--- start Records for the exercise ---
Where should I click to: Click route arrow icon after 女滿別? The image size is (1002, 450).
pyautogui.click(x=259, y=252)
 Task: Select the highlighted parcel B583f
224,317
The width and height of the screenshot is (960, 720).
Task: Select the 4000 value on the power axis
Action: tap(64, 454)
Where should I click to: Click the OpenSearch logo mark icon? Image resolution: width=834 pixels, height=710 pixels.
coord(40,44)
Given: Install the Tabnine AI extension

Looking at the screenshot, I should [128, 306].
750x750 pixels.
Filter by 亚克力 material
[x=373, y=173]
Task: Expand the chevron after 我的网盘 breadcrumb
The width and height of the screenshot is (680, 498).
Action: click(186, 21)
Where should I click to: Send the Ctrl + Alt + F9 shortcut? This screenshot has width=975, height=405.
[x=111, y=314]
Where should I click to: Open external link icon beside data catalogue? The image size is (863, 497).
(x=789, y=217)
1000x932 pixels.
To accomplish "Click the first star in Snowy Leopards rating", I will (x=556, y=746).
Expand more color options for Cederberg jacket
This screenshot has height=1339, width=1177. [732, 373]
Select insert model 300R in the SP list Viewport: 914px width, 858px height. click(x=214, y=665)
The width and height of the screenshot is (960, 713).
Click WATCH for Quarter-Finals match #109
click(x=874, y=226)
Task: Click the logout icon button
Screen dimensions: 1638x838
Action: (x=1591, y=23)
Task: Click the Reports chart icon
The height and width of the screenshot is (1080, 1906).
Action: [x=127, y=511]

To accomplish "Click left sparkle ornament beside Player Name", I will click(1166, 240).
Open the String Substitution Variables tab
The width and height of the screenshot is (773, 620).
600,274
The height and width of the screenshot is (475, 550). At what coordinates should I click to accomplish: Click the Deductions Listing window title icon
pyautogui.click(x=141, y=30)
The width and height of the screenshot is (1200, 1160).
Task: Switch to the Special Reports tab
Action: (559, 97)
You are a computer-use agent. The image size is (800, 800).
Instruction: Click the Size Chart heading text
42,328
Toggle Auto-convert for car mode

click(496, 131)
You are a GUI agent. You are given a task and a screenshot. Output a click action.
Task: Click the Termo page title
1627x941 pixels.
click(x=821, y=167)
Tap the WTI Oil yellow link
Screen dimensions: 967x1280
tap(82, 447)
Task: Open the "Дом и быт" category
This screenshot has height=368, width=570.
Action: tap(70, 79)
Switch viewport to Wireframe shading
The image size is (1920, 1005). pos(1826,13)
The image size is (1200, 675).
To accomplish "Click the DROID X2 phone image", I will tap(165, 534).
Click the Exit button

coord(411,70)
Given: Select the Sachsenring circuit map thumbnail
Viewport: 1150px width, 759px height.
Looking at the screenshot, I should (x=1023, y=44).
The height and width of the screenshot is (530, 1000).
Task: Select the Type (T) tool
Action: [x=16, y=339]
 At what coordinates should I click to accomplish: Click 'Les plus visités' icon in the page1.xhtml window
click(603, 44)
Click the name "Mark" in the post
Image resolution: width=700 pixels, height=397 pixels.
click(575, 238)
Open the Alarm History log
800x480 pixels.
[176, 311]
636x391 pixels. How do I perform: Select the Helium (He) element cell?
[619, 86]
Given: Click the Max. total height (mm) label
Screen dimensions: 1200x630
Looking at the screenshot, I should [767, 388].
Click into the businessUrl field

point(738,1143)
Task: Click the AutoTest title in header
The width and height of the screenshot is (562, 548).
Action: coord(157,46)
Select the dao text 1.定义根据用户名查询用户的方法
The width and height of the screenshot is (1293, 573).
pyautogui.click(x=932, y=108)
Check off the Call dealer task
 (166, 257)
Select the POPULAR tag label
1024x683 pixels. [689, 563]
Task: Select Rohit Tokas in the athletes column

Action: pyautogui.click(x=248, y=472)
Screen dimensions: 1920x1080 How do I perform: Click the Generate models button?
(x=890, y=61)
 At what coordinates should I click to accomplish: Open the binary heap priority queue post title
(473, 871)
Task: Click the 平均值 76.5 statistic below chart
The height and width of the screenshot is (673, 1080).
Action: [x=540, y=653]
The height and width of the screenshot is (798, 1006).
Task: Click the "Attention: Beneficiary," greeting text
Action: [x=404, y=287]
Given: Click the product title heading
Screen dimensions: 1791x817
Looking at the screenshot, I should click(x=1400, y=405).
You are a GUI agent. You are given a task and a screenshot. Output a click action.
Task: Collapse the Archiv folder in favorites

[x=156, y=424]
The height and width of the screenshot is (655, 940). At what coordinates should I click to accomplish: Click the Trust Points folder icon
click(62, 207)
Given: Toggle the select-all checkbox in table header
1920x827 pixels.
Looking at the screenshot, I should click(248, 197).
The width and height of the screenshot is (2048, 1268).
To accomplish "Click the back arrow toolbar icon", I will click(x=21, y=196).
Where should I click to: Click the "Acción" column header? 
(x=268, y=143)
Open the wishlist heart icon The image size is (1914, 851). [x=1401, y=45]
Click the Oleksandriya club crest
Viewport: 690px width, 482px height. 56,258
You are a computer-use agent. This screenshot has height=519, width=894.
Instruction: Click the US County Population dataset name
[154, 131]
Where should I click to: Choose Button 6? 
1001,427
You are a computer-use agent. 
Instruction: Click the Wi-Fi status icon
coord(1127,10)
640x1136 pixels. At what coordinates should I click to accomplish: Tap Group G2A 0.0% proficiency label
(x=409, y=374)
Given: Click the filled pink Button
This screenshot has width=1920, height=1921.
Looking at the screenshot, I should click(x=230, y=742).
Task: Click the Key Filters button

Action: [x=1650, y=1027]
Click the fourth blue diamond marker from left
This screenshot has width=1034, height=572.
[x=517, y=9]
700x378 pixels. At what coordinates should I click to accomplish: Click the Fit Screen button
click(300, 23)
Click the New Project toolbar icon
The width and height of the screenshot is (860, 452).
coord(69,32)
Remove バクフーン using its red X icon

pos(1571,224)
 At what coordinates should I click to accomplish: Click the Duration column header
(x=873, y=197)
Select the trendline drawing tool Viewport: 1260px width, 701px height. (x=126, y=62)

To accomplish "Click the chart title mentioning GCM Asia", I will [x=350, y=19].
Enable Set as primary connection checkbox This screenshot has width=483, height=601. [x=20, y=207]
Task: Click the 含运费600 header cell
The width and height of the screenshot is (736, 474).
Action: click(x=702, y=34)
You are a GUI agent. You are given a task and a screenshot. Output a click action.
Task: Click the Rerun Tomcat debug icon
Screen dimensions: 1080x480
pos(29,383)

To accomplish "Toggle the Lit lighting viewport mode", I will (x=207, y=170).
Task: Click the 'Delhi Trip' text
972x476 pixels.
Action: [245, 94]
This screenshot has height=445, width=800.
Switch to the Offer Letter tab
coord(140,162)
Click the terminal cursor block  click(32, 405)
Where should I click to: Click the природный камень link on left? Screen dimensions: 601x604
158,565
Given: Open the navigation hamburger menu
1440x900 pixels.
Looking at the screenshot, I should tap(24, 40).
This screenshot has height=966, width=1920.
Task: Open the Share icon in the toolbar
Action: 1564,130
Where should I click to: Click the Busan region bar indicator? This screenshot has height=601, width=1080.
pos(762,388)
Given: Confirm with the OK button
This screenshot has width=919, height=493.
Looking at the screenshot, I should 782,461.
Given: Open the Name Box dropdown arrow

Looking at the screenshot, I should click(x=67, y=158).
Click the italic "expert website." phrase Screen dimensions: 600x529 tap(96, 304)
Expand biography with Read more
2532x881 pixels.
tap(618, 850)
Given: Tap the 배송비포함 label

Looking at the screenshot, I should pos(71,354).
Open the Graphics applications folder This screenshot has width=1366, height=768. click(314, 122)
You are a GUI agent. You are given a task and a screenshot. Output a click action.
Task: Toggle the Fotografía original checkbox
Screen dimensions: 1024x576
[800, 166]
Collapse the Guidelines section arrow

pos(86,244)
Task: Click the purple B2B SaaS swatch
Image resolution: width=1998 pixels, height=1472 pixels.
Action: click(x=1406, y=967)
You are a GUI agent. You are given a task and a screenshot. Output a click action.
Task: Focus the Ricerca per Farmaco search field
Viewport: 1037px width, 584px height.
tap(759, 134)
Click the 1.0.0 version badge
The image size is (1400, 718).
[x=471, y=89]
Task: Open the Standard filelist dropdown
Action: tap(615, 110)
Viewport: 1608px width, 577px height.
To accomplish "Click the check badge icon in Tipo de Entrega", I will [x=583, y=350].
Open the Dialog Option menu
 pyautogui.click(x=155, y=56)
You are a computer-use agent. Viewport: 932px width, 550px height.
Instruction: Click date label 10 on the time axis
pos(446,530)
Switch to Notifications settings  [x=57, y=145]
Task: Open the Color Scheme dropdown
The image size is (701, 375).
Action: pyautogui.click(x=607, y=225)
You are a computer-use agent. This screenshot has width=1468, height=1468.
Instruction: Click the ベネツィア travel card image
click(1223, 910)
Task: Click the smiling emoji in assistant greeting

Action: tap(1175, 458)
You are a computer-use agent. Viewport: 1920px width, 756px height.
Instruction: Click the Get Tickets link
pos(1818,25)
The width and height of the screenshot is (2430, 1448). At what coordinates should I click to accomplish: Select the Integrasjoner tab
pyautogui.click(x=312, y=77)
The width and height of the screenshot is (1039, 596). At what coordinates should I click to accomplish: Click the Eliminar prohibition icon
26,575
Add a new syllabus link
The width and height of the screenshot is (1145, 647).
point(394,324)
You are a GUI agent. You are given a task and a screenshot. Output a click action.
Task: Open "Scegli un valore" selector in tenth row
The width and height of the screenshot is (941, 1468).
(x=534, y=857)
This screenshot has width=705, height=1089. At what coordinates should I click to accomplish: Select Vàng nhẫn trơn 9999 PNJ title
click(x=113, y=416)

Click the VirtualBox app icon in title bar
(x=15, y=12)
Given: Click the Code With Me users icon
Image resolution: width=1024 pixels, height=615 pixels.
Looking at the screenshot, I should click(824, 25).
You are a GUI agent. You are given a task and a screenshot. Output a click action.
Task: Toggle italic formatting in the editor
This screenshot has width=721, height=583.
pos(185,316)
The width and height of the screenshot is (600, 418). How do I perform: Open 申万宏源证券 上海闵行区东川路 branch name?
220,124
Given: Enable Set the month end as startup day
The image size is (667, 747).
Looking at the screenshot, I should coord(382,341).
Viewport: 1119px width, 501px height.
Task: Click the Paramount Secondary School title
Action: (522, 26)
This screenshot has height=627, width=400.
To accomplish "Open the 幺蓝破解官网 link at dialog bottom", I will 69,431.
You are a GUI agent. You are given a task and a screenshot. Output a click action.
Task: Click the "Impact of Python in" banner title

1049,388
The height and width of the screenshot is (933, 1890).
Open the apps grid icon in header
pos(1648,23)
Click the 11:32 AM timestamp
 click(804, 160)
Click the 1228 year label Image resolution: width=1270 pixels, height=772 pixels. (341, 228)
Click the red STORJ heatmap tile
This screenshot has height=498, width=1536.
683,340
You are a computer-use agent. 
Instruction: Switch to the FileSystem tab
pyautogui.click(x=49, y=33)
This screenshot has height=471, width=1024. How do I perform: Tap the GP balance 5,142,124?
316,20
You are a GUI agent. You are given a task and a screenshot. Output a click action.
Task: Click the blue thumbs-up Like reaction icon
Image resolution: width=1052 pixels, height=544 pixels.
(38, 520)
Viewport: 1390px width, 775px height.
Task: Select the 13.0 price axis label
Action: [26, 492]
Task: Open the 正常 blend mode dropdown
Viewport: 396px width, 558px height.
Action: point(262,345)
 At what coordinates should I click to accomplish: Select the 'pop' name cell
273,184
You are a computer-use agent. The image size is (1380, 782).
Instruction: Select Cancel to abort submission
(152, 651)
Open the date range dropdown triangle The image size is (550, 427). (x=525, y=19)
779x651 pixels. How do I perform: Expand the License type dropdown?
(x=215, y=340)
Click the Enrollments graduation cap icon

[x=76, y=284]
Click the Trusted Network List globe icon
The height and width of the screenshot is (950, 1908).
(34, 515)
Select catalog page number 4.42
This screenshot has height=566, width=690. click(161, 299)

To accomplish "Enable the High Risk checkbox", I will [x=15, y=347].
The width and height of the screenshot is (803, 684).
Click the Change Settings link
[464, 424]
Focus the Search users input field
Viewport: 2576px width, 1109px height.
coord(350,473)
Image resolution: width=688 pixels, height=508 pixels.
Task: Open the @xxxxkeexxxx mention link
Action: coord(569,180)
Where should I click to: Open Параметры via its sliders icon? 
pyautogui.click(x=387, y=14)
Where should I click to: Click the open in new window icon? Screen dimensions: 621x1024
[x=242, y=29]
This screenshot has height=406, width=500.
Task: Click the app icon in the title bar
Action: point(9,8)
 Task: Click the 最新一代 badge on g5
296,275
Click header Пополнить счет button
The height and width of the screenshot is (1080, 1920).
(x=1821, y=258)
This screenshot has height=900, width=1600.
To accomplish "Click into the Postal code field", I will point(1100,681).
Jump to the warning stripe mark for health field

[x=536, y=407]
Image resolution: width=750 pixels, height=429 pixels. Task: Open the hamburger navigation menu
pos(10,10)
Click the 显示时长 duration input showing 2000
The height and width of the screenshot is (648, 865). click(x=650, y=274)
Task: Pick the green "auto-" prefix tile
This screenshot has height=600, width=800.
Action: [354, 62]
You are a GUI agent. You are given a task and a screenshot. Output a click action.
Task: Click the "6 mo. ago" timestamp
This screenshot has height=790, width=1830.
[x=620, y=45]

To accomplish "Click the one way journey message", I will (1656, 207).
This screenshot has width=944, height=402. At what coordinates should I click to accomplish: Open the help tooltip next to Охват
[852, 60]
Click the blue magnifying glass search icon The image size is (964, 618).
--- end Records for the exercise ---
Prompt: Recast the entries from the line with "Click the Oleksandriya club crest" up to and including the line with "(x=873, y=197)" as a numbered list, leaving out blank lines.

Answer in full:
1. Click the Oleksandriya club crest
2. Viewport: 690px width, 482px height. 56,258
3. You are a computer-use agent. This screenshot has height=519, width=894.
4. Instruction: Click the US County Population dataset name
5. [154, 131]
6. Where should I click to: Choose Button 6? 
7. 1001,427
8. You are a computer-use agent. 
9. Instruction: Click the Wi-Fi status icon
10. coord(1127,10)
11. 640x1136 pixels. At what coordinates should I click to accomplish: Tap Group G2A 0.0% proficiency label
12. (x=409, y=374)
13. Given: Click the filled pink Button
14. This screenshot has width=1920, height=1921.
15. Looking at the screenshot, I should click(x=230, y=742).
16. Task: Click the Key Filters button
17. Action: [x=1650, y=1027]
18. Click the fourth blue diamond marker from left
19. This screenshot has width=1034, height=572.
20. [x=517, y=9]
21. 700x378 pixels. At what coordinates should I click to accomplish: Click the Fit Screen button
22. click(300, 23)
23. Click the New Project toolbar icon
24. The width and height of the screenshot is (860, 452).
25. coord(69,32)
26. Remove バクフーン using its red X icon
27. pos(1571,224)
28.  At what coordinates should I click to accomplish: Click the Duration column header
29. (x=873, y=197)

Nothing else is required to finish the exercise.